ENTRIES SHOWN.
::::

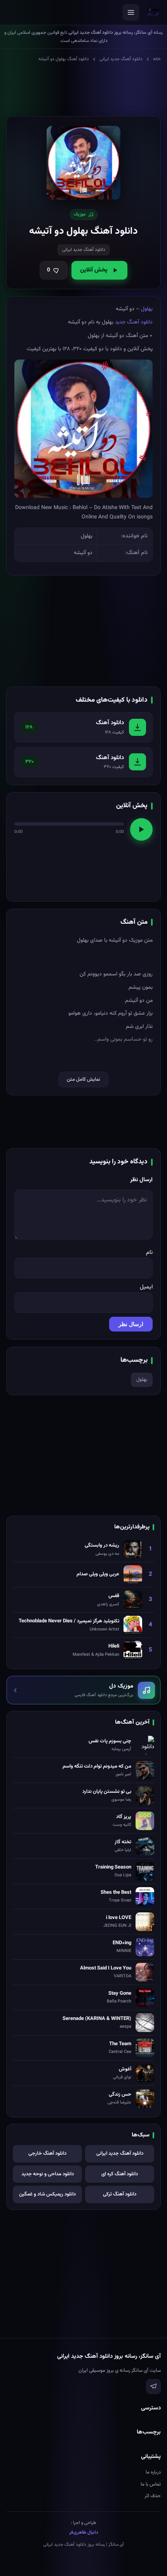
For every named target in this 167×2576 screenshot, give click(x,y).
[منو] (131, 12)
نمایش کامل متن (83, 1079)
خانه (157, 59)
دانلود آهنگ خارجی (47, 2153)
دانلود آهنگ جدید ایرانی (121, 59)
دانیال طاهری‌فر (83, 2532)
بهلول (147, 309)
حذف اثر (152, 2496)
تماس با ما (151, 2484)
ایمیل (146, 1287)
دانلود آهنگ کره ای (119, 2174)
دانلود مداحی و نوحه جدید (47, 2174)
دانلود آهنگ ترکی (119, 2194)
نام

::::

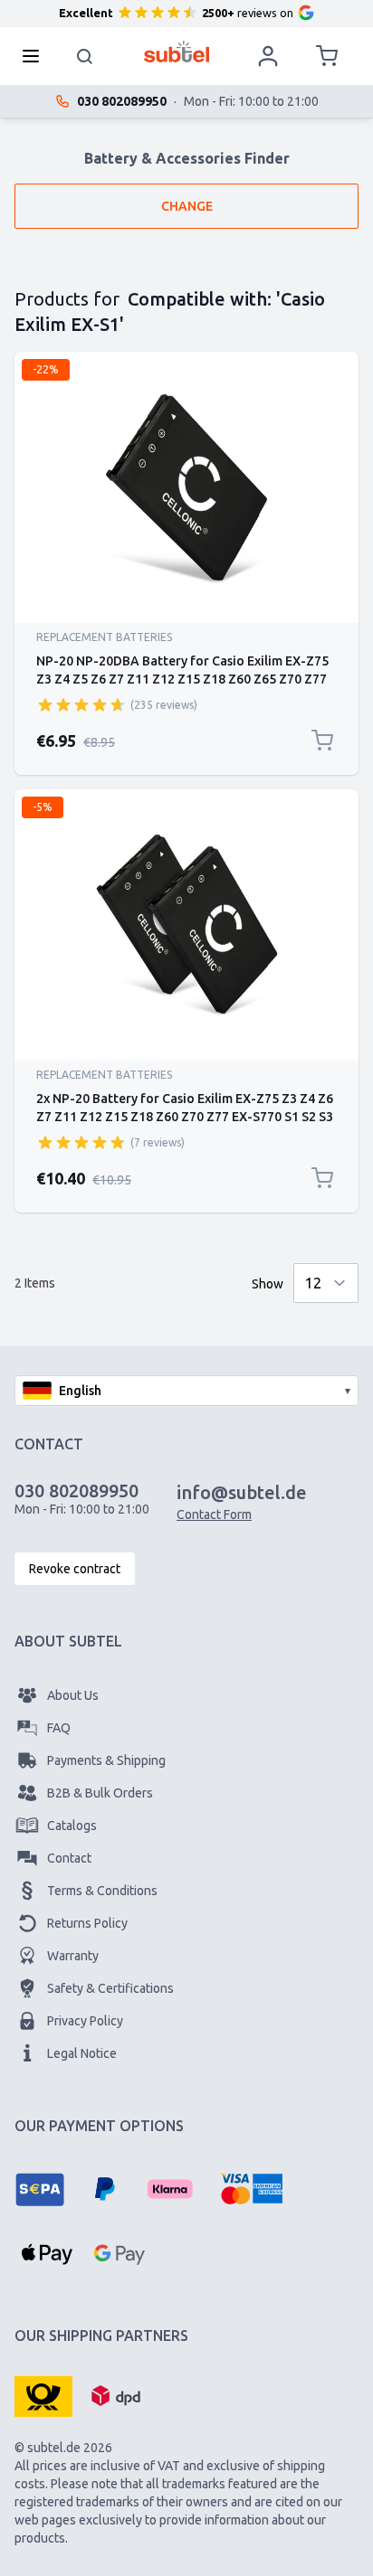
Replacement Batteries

::::

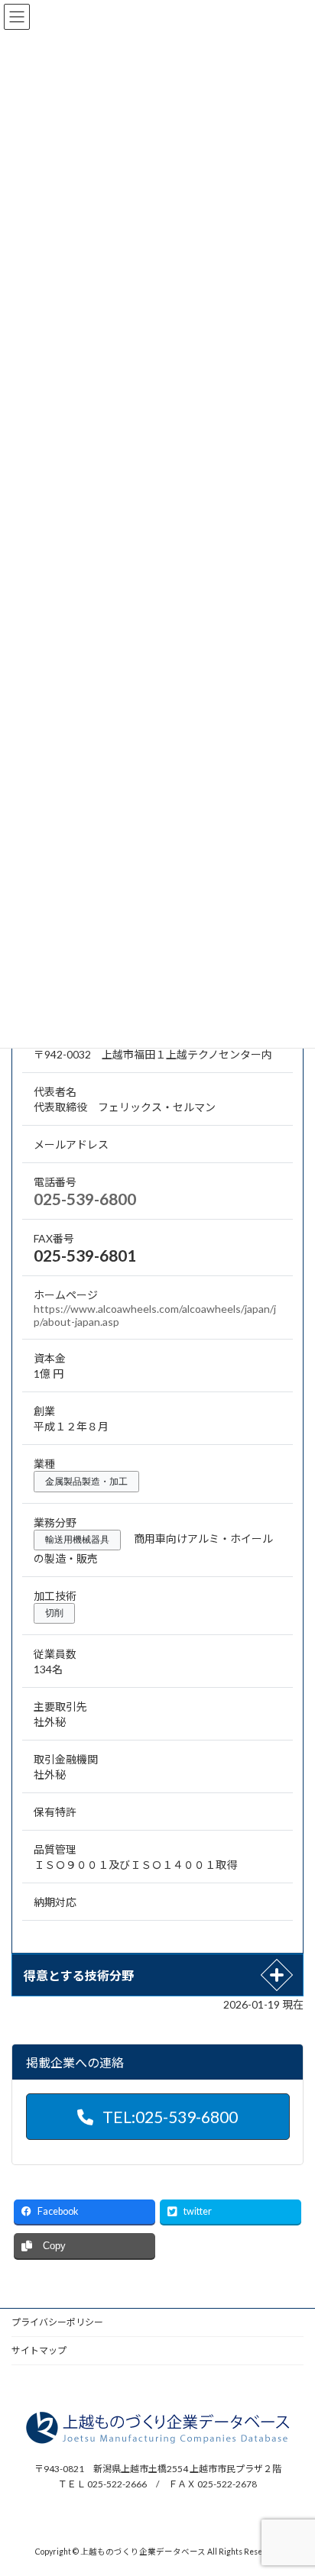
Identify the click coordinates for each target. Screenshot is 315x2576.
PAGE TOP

::::

TASK INSTRUCTIONS.
Reproduce word for word the material above, starting with the line that has "[منو] (131, 12)" and stopping after the line that has "دانلود آهنگ کره ای (119, 2174)".

RESPONSE TO THIS TASK.
[منو] (131, 12)
نمایش کامل متن (83, 1079)
خانه (157, 59)
دانلود آهنگ خارجی (47, 2153)
دانلود آهنگ جدید ایرانی (121, 59)
دانیال طاهری‌فر (83, 2532)
بهلول (147, 309)
حذف اثر (152, 2496)
تماس با ما (151, 2484)
ایمیل (146, 1287)
دانلود آهنگ کره ای (119, 2174)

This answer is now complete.